Control of the particle size distribution (PSD) of incoming powders to a compaction process stream is difficult to manage in the pharmaceutical industry. When combined with a difficult to process active pharmaceutical ingredient (API) at a high loading, the effective processing into tablet form is made even more complicated. Understanding flow performance and influencing trends on compaction will go a long way to identifying potential mechanisms to maintain robust control of the tableting process. In this study, the effect of high loading and PSD variation of ibuprofen, a cohesive and poor flowing API, were investigated by assessing the powder flow performance and compaction into oral solid dosage forms (OSD).
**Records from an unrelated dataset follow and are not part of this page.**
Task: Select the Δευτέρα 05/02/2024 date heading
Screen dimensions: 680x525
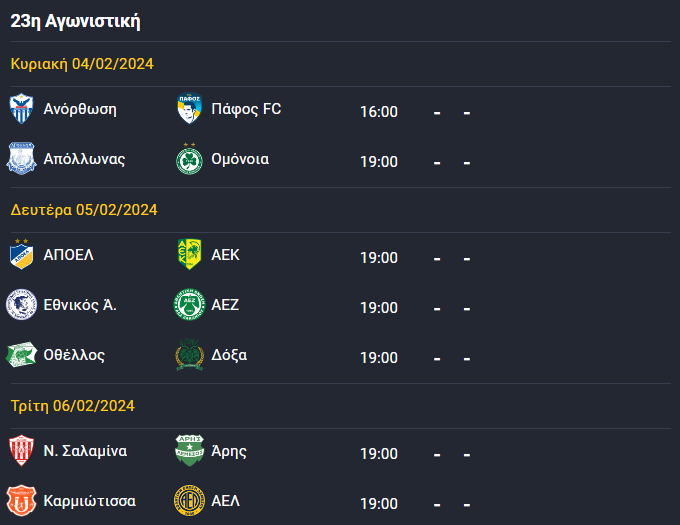Action: pos(84,210)
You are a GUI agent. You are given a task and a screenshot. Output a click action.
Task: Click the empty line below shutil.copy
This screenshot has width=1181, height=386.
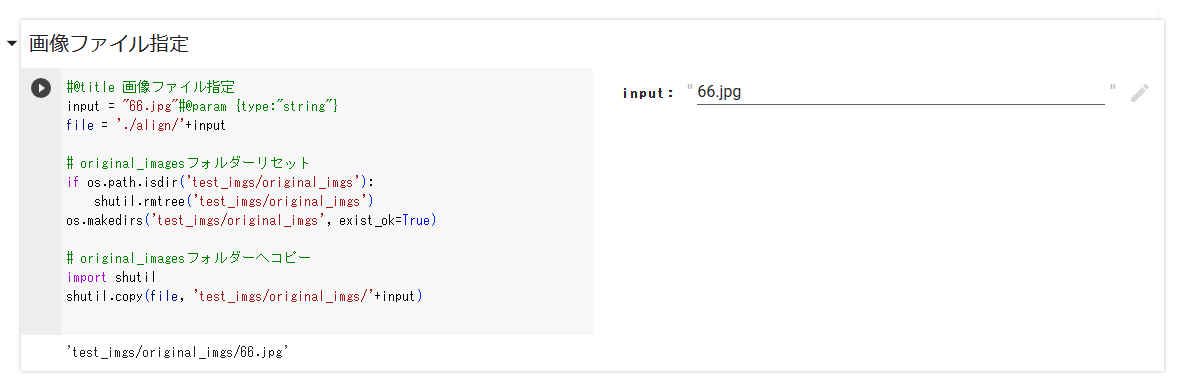(327, 316)
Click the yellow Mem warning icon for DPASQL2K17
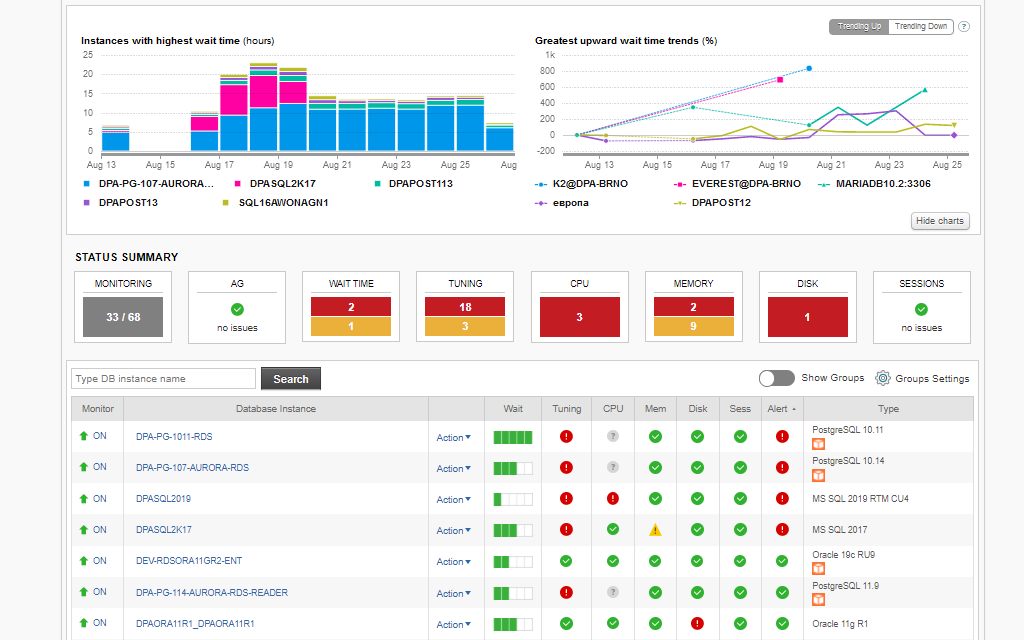The image size is (1024, 640). tap(655, 530)
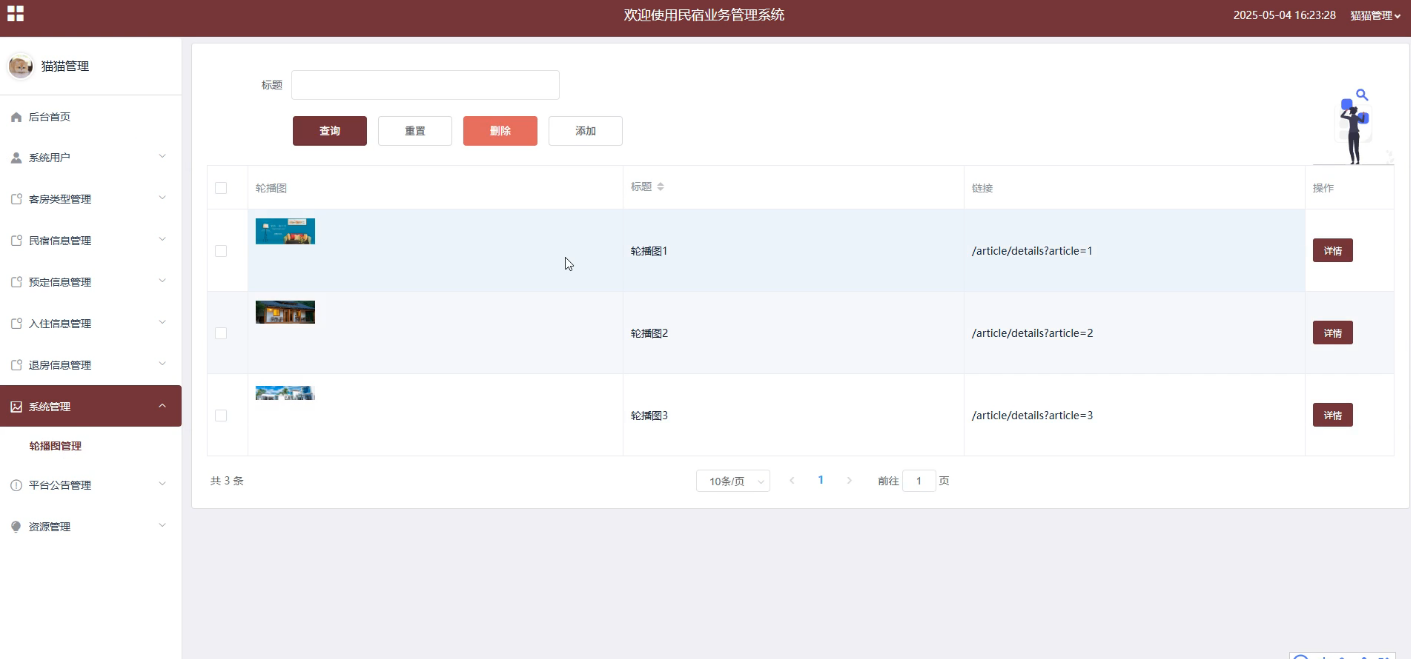
Task: Click the red 删除 delete button
Action: [500, 131]
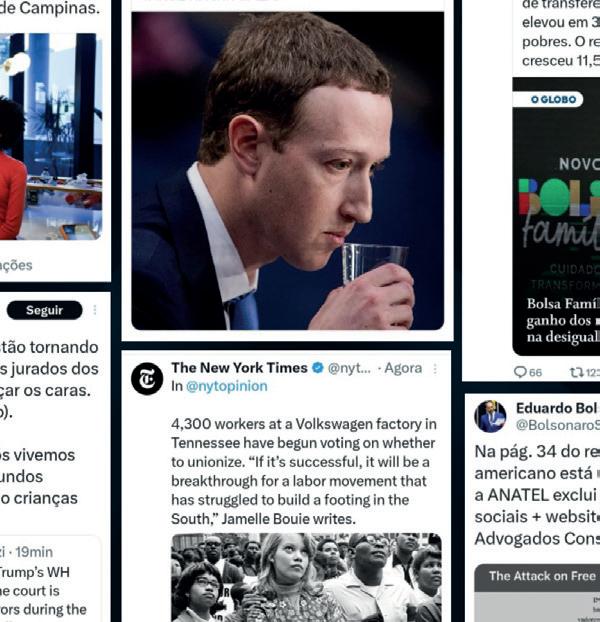Click the Seguir follow button
This screenshot has width=600, height=622.
[44, 310]
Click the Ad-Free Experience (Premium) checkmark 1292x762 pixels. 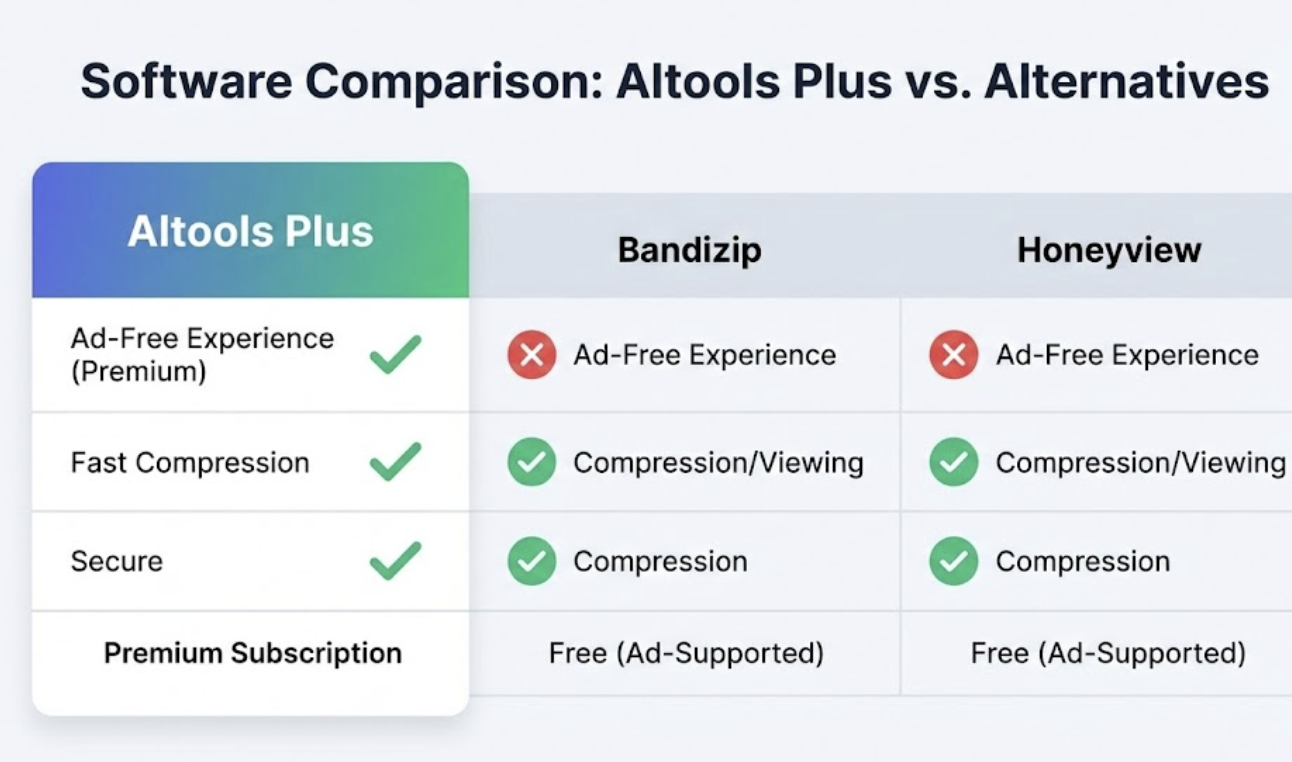coord(395,354)
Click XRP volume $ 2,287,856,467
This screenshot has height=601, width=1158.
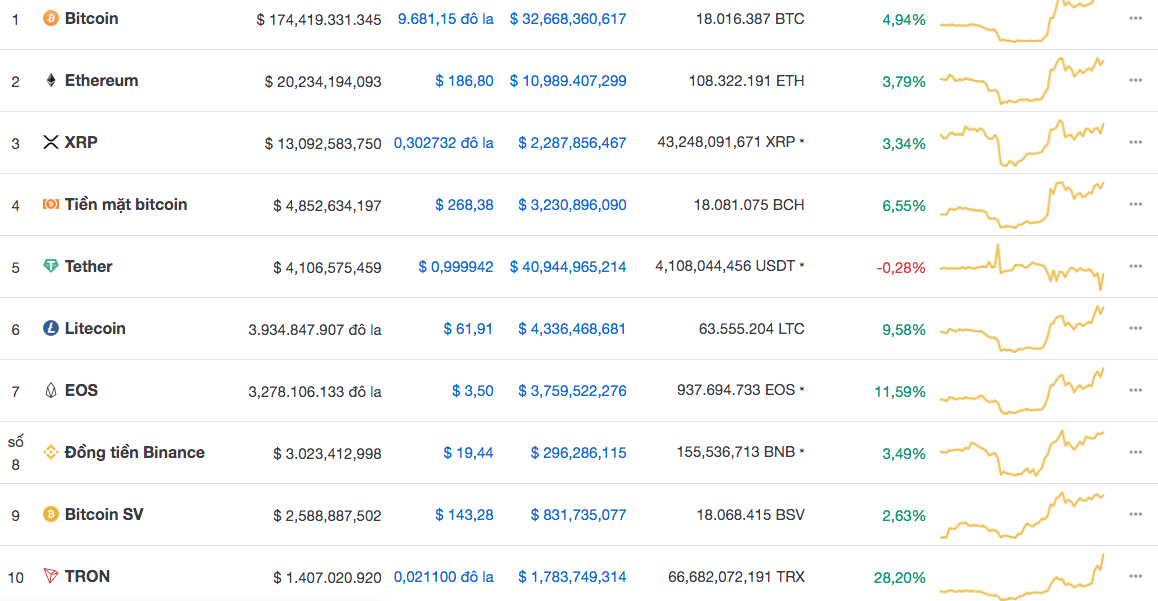click(572, 143)
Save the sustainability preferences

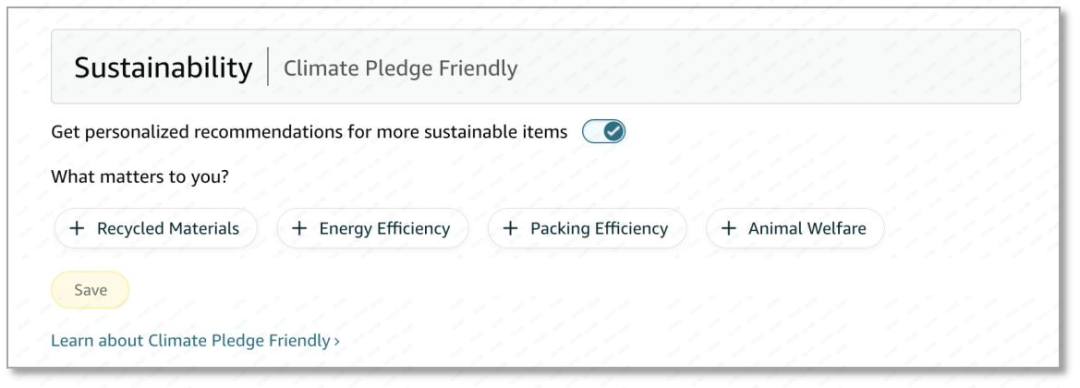click(90, 290)
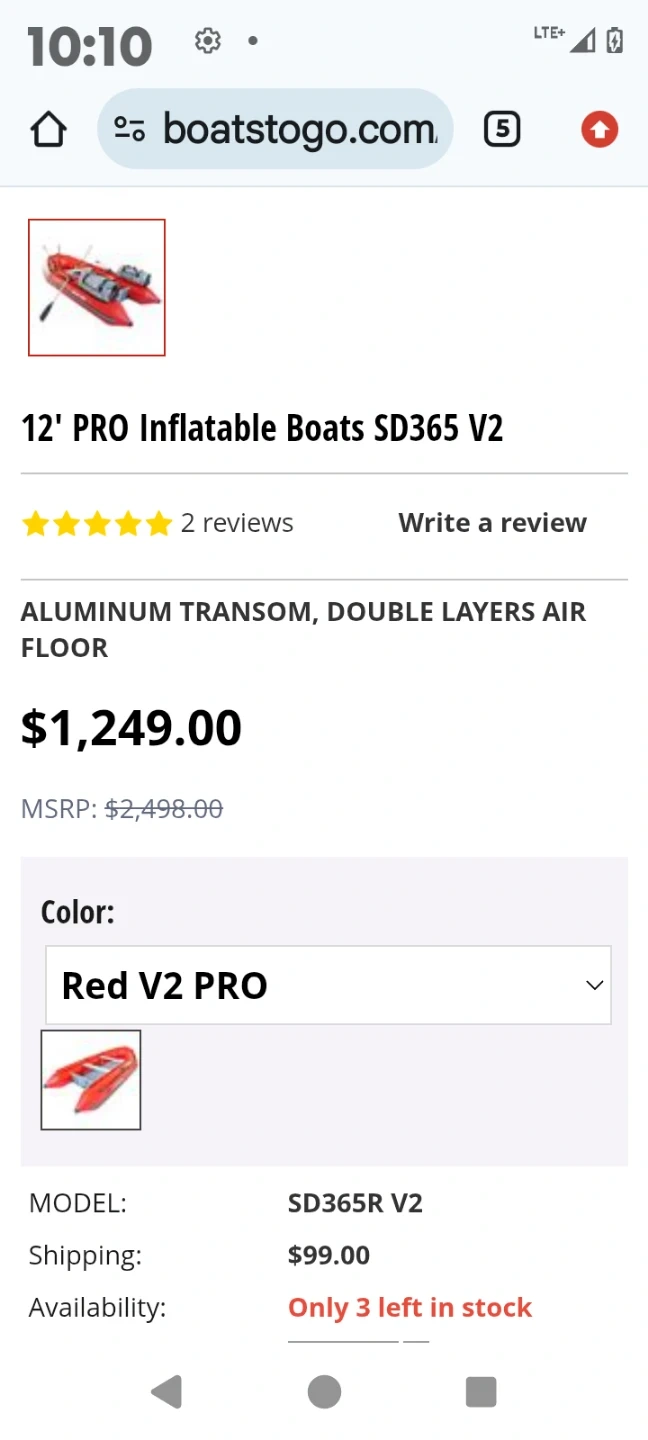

Increasing the number of large ibuprofen particles produced a more free-flowing blend as indicated by a reduced compressibility (CPS). However, the flow rate index indicated these blends were more sensitive to changes in flow rate. Increasing the fines content in the API fraction correlated with increased tensile strength and disintegration time in final tablets. By analysing the flow and compressibility properties an understanding of the physical interactions in both the blend and OSD were established. Adhesion mechanisms between fine and larger particles, and the particle shape had an influence on the processability of the blends. Determining the effective responses of key quality indicators of powder blend behaviour to PSD variation at critical process points, and combining this knowledge with in-line monitoring and system analysis, through application of process analytical tools (PAT), are control strategies which can be applied in a continuous manufacturing line.